For quite some time, we’ve been regular and loyal users of Fandango’s online movie ticket service. The two big movieplexes in our neighborhood are signed up with Fandango — and it works for us. I haven’t minded paying them the $1 surcharge per ticket for avoiding standing in the lines at the theatre — at least I didn’t until this incident! If I can do it on the computer, I like it.
A week ago we decided, as part of a Saturday family get together, to take in Seabiscuit. Several of us had read the book and we were looking forward to seeing the movie. Of course, we decided to do this on the first weekend the movie was out and wanted to make sure we could get tickets for the showtime we wanted (about two hours hence). No problem, I said — I’ll order the tickets on Fandango!
Out came the iBook, up came Safari and we ordered over a dozen tickets right there online. Everyone else thought this was very cool…right up until I got to the purchase page. Although I was logged into Fandango using my userid/password, and they had obviously validated me based upon a previously written cookie, Fandango prompted me to enter the CVV2 code from the back of my credit card.
I can understand merchants wanting to protect themselves against online credit card fraud. The purpose of the CVV2 (Card Verification Value) code is to allow online merchants to ensure that the cardholder has physical possession of the credit card. Of course, it’s hugely inconvenient to the cardholder — I was running around in shorts that afternoon, my wallet was in a pant’s pocket in my bedroom way down the hall, etc. But, more importantly, why did they need the CVV2 from me? Wasn’t I, after all, one of their VIP’s? Hadn’t I bought loads of tickets from them over months of moviegoing without ever having disputed a charge on my credit card? C’mon folks!
No, Fandango treated me as just another customer. They obviously have some basic rule in place (e.g., all charges over $50 must have CVV2 included) designed to try to protect themselves from fraud. But does one size really have to fit all? Smart merchants are adaptive — they treat their best customers better and get even more loyalty out of them as a result. When is Fandango going to realize that?

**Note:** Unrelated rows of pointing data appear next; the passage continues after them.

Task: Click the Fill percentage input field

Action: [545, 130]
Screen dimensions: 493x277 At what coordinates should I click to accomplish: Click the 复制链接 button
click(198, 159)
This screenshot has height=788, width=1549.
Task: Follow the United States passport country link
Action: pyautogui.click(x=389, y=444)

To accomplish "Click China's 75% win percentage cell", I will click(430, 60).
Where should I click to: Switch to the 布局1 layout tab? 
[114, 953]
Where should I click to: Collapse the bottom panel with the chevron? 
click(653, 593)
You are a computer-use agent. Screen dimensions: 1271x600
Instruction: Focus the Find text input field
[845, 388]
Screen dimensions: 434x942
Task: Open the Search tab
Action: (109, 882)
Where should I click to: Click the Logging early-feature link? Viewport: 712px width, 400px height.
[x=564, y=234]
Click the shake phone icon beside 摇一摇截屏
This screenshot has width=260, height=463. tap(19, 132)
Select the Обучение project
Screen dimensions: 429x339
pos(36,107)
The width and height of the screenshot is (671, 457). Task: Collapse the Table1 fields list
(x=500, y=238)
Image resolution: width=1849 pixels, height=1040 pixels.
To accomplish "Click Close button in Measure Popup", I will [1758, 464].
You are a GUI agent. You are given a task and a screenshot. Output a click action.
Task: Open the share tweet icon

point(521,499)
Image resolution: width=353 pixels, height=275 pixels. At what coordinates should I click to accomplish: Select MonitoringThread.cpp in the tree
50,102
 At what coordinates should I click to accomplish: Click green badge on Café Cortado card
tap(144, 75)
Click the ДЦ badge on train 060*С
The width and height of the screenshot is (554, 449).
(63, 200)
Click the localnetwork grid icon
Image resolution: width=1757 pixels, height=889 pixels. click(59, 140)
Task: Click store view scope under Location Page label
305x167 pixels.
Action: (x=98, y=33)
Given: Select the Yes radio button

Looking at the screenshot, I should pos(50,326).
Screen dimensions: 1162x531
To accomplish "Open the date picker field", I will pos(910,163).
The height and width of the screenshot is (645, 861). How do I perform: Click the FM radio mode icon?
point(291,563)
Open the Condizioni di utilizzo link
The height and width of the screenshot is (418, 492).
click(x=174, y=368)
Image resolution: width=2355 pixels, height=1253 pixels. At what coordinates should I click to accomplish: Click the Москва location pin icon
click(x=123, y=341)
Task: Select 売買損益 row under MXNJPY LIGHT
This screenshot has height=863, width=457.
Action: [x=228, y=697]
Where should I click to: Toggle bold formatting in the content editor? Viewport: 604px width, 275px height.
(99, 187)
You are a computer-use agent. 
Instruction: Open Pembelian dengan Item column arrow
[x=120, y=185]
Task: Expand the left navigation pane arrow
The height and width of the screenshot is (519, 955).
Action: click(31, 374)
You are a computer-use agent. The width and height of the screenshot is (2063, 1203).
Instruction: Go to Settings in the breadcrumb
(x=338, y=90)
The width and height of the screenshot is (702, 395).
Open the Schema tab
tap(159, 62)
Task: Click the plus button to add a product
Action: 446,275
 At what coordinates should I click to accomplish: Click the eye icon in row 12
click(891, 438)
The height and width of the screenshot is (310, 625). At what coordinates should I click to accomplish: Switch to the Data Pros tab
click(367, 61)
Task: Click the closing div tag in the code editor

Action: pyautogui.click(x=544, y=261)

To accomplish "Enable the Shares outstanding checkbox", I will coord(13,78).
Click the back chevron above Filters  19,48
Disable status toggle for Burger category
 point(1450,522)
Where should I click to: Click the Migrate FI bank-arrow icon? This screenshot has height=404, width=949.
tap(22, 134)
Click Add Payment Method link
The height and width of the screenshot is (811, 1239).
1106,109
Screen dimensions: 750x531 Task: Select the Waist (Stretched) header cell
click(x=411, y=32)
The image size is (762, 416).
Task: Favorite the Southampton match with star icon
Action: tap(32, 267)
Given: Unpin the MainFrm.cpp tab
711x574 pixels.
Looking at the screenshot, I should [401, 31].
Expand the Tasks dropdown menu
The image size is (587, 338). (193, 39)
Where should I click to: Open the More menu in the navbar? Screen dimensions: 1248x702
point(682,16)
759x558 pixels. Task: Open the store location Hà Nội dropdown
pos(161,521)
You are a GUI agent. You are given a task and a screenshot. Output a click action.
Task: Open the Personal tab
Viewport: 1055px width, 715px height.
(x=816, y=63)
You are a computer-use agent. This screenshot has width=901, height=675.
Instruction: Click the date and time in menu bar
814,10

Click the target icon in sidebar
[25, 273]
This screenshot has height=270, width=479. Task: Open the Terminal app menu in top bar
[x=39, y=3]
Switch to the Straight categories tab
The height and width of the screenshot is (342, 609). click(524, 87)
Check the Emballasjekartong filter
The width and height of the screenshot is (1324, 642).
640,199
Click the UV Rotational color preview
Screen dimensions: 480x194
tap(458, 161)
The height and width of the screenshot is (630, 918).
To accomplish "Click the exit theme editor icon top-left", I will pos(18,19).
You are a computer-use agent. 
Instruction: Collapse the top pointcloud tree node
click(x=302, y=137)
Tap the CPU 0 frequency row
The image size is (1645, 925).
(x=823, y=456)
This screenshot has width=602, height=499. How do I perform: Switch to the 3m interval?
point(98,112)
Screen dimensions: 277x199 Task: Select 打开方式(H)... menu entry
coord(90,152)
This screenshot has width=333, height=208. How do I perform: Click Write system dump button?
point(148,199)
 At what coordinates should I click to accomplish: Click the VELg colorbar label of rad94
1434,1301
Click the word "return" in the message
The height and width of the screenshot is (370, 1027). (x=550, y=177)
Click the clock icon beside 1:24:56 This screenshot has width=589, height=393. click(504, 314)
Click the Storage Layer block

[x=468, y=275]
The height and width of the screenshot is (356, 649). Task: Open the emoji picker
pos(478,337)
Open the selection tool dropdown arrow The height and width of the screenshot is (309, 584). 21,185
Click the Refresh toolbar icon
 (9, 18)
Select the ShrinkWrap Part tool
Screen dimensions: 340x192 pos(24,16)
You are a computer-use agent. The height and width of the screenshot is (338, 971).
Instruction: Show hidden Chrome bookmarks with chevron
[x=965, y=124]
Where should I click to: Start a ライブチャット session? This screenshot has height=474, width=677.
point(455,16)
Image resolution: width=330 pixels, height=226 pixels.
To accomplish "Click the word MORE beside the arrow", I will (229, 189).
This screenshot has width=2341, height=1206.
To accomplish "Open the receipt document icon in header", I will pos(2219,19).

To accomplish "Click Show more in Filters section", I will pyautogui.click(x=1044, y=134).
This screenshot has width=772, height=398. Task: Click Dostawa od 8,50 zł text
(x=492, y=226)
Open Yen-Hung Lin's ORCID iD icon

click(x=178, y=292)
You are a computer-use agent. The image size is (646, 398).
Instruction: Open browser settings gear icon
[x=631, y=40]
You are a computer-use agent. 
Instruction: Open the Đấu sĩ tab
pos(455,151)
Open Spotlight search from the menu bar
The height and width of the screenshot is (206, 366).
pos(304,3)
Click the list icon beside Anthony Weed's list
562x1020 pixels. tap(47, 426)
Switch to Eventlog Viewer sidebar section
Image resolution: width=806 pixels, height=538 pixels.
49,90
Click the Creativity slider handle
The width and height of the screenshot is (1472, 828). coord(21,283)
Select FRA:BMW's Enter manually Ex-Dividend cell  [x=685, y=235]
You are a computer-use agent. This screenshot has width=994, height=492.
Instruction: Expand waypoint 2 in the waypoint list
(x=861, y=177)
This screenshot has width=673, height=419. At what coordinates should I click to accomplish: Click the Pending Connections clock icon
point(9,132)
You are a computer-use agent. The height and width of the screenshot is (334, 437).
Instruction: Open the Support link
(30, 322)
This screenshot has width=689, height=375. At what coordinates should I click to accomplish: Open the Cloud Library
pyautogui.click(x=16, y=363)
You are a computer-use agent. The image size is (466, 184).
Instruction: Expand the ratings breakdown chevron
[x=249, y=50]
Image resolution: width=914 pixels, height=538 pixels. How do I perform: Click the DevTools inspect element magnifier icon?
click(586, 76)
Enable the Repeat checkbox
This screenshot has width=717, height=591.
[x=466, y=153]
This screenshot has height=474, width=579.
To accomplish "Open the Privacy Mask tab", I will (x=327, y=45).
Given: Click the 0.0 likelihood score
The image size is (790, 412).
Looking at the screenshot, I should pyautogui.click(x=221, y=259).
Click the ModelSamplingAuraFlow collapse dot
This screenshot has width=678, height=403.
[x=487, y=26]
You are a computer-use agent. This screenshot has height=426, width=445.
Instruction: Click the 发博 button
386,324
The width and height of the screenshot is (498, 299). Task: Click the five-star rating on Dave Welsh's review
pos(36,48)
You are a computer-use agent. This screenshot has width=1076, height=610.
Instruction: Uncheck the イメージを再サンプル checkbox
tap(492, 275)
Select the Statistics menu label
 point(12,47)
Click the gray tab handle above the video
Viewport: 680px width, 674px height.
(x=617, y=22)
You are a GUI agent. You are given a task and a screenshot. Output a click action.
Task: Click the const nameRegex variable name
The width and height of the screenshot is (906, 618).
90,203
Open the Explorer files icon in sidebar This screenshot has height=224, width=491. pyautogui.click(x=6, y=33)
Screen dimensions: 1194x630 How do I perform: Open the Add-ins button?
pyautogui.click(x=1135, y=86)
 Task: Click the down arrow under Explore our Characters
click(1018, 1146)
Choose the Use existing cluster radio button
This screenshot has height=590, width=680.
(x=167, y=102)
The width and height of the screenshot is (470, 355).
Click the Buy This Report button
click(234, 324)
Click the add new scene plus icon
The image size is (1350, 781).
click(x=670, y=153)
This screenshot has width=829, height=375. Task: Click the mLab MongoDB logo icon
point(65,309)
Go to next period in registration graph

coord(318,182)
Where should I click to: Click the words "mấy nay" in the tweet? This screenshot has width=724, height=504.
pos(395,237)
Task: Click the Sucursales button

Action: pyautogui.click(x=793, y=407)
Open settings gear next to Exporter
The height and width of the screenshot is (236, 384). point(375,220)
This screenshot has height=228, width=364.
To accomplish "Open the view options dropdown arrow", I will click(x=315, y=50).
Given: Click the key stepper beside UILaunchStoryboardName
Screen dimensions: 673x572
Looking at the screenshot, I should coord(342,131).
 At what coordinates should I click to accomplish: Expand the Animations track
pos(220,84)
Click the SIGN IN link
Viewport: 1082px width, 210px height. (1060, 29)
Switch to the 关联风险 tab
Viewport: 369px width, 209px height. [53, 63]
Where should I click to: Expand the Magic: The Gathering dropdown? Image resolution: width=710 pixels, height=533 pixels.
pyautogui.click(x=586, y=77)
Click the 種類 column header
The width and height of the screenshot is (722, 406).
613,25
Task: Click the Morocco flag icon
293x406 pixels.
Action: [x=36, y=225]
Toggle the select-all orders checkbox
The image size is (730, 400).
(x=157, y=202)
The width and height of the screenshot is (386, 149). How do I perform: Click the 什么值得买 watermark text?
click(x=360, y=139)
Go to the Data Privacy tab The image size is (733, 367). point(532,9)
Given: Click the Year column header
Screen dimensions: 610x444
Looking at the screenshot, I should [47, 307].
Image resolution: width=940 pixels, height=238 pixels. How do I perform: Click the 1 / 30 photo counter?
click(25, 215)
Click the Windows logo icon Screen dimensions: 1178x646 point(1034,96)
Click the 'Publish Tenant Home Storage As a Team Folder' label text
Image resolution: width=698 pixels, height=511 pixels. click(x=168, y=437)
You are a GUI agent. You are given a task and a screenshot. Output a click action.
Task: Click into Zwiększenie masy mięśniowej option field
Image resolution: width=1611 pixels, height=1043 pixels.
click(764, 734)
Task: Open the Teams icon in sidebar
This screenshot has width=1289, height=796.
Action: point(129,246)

PS: Of course the signature panel on the back of my credit card was worn to the point that the CVV2 code was unreadable. Heh. Had to go way back in the transaction, supply a new credit card, etc. Very sucky. It’s time to request a new card from my card issuer, I guess. Meanwhile, it turns out that those lines at the theatre ticket booth really aren’t very long — for those late afternoon shows we tend to prefer!